On the hospital day 3, the patient underwent SSRF for the flail chest. On the operation field, lateral ends of the 4th to 8th rib fractures were fixed with plates and screws. Posterior ends of rib fractures were not stabilized because they were too closely located to the thoracic vertebrae (Fig. 2). After the operation, the patient was hemodynamically stable and transferred to the surgical intensive care unit. Soon after, the patient became hypotensive and suddenly fell into deep shock after taking a postoperative chest X-ray (Fig. 3). More than 2,000 mL of massive blood poured out through the drainage thoracic catheter. We promptly reopened the operation wound on the bed. After evacuating large amount of hematoma, we found that the posterior end of the 6th rib fracture penetrated the descending aorta. Finger tamponade was performed, and then injured aortic wall was repaired with a pledgeted suture of 4-0 prolene in a U fashion. After emergent bedside procedure, the patient was transferred to the operating room again. The posterior ends of the 5th and 6th rib fractures were rongeured off and smoothened. The patient was discharged 4 months later.
DISCUSSION
Delayed aortic injuries due to fractured ribs have been reported infrequently.

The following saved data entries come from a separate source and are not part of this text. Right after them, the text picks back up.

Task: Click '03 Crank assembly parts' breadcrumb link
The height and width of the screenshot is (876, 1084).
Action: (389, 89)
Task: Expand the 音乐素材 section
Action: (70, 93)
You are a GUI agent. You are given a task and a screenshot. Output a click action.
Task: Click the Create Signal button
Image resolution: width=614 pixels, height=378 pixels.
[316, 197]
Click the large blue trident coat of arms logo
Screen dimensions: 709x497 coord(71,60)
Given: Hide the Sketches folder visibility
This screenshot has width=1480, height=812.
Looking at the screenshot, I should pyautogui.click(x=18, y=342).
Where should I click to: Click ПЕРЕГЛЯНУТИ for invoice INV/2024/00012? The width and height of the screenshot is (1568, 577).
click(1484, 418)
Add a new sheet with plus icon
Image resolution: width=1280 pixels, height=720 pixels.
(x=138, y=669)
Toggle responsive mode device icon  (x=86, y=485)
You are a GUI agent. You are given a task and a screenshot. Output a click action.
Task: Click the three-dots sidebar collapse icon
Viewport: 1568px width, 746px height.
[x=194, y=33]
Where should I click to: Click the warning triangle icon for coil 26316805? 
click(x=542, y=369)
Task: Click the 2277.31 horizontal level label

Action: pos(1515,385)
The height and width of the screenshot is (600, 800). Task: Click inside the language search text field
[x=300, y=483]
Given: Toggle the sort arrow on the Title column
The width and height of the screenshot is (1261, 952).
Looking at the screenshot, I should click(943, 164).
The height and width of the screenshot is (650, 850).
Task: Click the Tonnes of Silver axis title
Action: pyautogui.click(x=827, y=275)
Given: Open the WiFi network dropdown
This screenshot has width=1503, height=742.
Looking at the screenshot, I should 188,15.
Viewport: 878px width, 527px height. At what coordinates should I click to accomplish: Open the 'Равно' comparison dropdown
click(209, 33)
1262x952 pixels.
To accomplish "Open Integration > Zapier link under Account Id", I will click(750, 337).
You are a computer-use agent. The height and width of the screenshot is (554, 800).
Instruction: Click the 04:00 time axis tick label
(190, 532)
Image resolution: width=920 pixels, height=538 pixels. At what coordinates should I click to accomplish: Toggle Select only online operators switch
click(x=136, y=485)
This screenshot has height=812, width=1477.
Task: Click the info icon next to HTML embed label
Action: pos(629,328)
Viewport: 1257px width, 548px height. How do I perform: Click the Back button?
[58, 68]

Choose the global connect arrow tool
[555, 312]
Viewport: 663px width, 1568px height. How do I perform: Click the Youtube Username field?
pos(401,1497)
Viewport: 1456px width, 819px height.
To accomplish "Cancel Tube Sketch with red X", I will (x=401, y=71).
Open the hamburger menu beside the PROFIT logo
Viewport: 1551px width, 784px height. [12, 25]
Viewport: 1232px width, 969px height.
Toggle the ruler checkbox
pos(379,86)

Park et al. [7] suggested two possible mechanisms which are able to worsen this situation, temporary clot formation of the penetrated aortic wall and physical movements of the patient after initial trauma. Marco and Gregory [9] reported a case of the delayed aortic injury on the 3rd hospital day, they suggested that the injured aortic wall initially formed a pseudoaneurysm at scene without active bleeding. Kigawa et al. [5] also reported a delayed aortic injury after changing the body position of a patient with flail chest on the 10th hospital day. In our case, the patient initially did not show the clinical manifestations of aortic injury. Although several posterior ends of rib fractures were dislocated toward the descending thoracic aorta (Fig. 2), only subclinical amount of hemorrhage was identified through the drainage thoracic catheter, and the patient became hemodynamically stable after being intubated. Right after the SSRF for the flail chest on the 3rd hospital day, however, the descending thoracic aorta was penetrated by posterior ends of rib fractures. We only stabilized lateral ends of rib fractures at that time, and this procedure moved the posterior end of the 6th rib fracture closer to the descending aorta, and finally the aorta was penetrated.
Based on the result, this patient already had been exposed to high risk of delayed aortic injury by rib fractures regardless of the SSRF, although the SSRF definitely caused disastrous consequences. When we decided to stabilize rib fractures, we should have considered how to manage posterior ends of rib fractures during the operation. This case suggests that if posterior rib fractures are severely dislocated into the thoracic cavity and closely located to the descending thoracic aorta on the initial chest CT, care should be taken to prevent adverse outcome.